En cada familia hay sus propios problemas. Unos se pelean por la herencia, otros luchan contra el alcohol o perdonan infidelidades, y algunos simplemente se rinden ante la desesperanza. Con mi marido, parecía que no teníamos grandes dificultades. Si no fuera por un gran “pero”: mi suegra. Ella, Carmen Martínez, era quien amargaba nuestros días tranquilos.
Durante mucho tiempo intenté llevarme bien con ella, acostumbrarme, hacer la vista gorda ante sus tonterías. Pero con el tiempo, me di cuenta de que era imposible. Una pared invisible se levantaba entre nosotras. Y cuanto más lo intentaba, más alta y gruesa se volvía.
Entiendo perfectamente el fuerte vínculo entre una madre y su hijo. Pero cuando un hombre de treinta y siete años sigue siendo un niño de mamá, eso ya es una tragedia. Mi marido y su madre vivían en su propio mundo: cuchicheaban a mis espaldas, hacían arreglos secretos y solo me enteraba de sus planes cuando ya no había vuelta atrás.
Hace poco ocurrió algo que agotó mi paciencia por completo.

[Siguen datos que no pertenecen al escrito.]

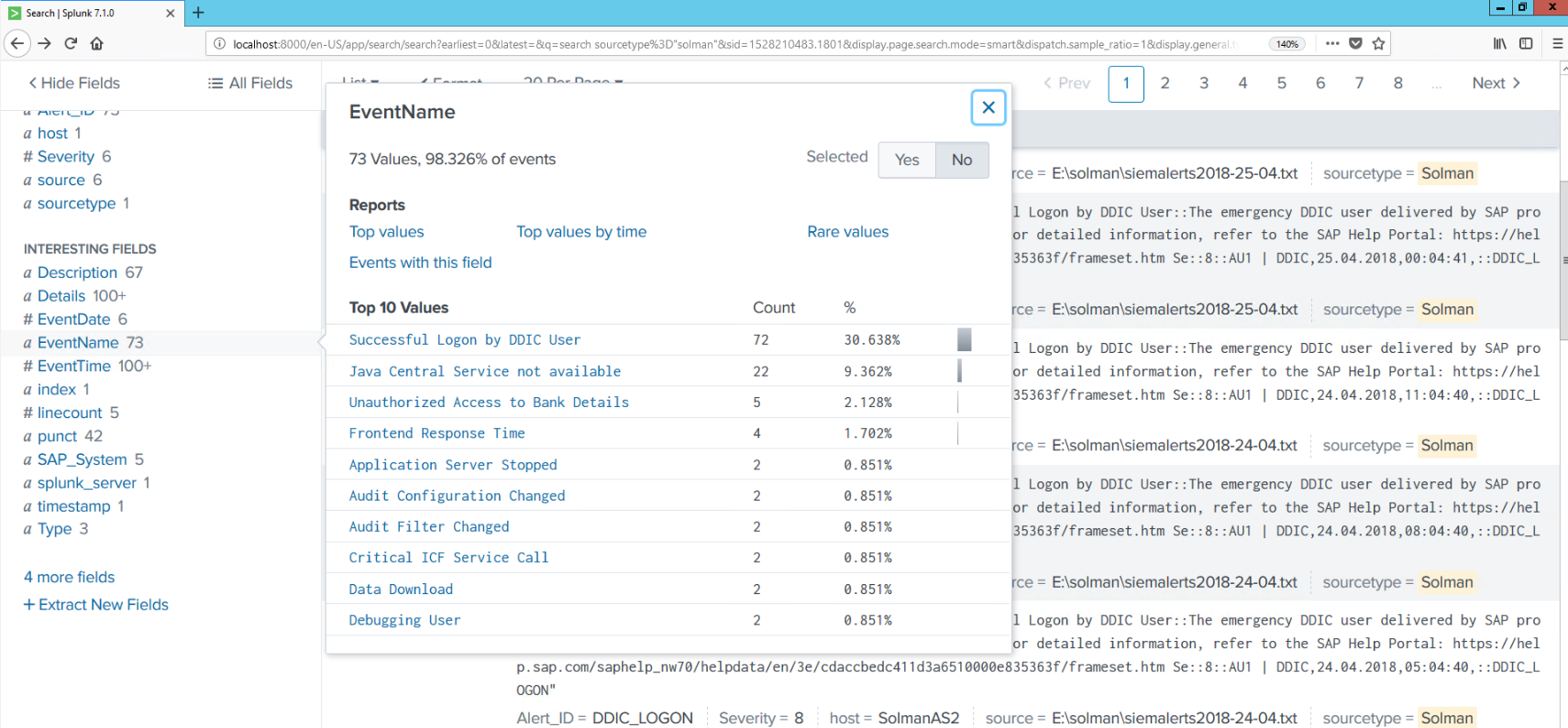1568x728 pixels.
Task: Click the browser address bar
Action: [734, 44]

Nuestro hijo, Lucas, pasaba todos los veranos en la casa de mis padres. Mi madre, médica, apenas podía tomar vacaciones, incluso durante la peor pandemia seguía trabajando. Y mi padre, por su salud, no podía ocuparse solo del niño.
Yo trabajo en una gran empresa, así que soñar con un largo descanso era imposible. Por eso, mi marido y yo decidimos pedirle ayuda a su madre. Durante un mes, lo hablé todo con Carmen. Ella aceptó encantada de cuidar a Lucas. Confié sinceramente en que podía contar con ella.

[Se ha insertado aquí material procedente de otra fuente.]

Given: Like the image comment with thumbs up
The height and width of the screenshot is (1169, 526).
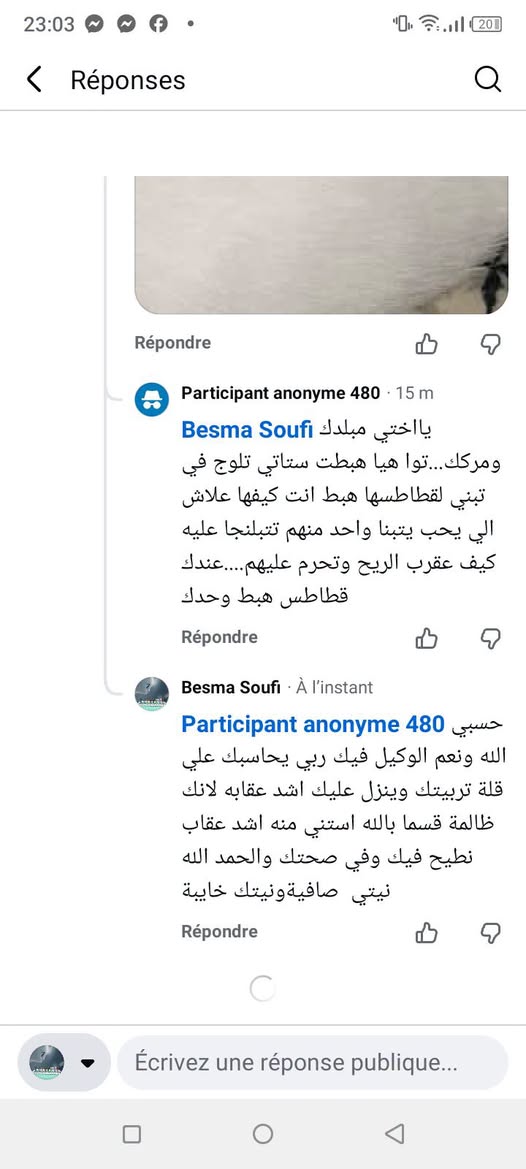Looking at the screenshot, I should [x=426, y=344].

Pero una semana antes de las vacaciones, recibí una llamada:
—Ana —dijo mi suegra con alegría—, ¡me han dado un viaje! Me voy de vacaciones. Así que tú misma te las arreglas con el niño.
Me quedé tan bloqueada que al principio ni siquiera entendí bien. Nos había dejado tirados. Una traición pura y dura.
Después descubrí que no le habían “dado” ningún viaje. Lo había organizado todo sola: eligió el resort, compró los billetes, reservó el hotel. ¡Y lo hizo sabiendo que tenía que cuidar a su nieto!
Para colmo, justo antes de irse, mi suegra le pidió a mi marido que regara su huerto y cuidara las plantas en su ausencia.
Claro, él trabajaba de sol a sol y me dejó la tarea a mí. Pero esta vez me planté y le dije claramente:
—No moveré un dedo. Tu madre nos ha dejado en la estacada cuando más la necesitábamos. Si su descanso es lo primero, que sus tomates se sequen junto con su egoísmo. Son sus problemas, no los míos.
Como era de esperar, cuando mi suegra se enteró, hubo un escándalo. Acusaciones, reproches, quejas… todo cayó sobre mí. Pero el tren ya había partido. Igual se fue de vacaciones, dejándonos a nosotros con el niño y su huerto.
Ahora estoy como loca buscando algún campamento o taller para Lucas. Porque él también merece un verano decente, no pasarlo encerrado en casa.
Me reafirmé en una cosa: en los momentos difíciles, solo puedes contar contigo misma. Mi suegra eligió sus vacaciones. Yo elegí a mi hijo.
Y, sabes qué, no me arrepiento ni un segundo.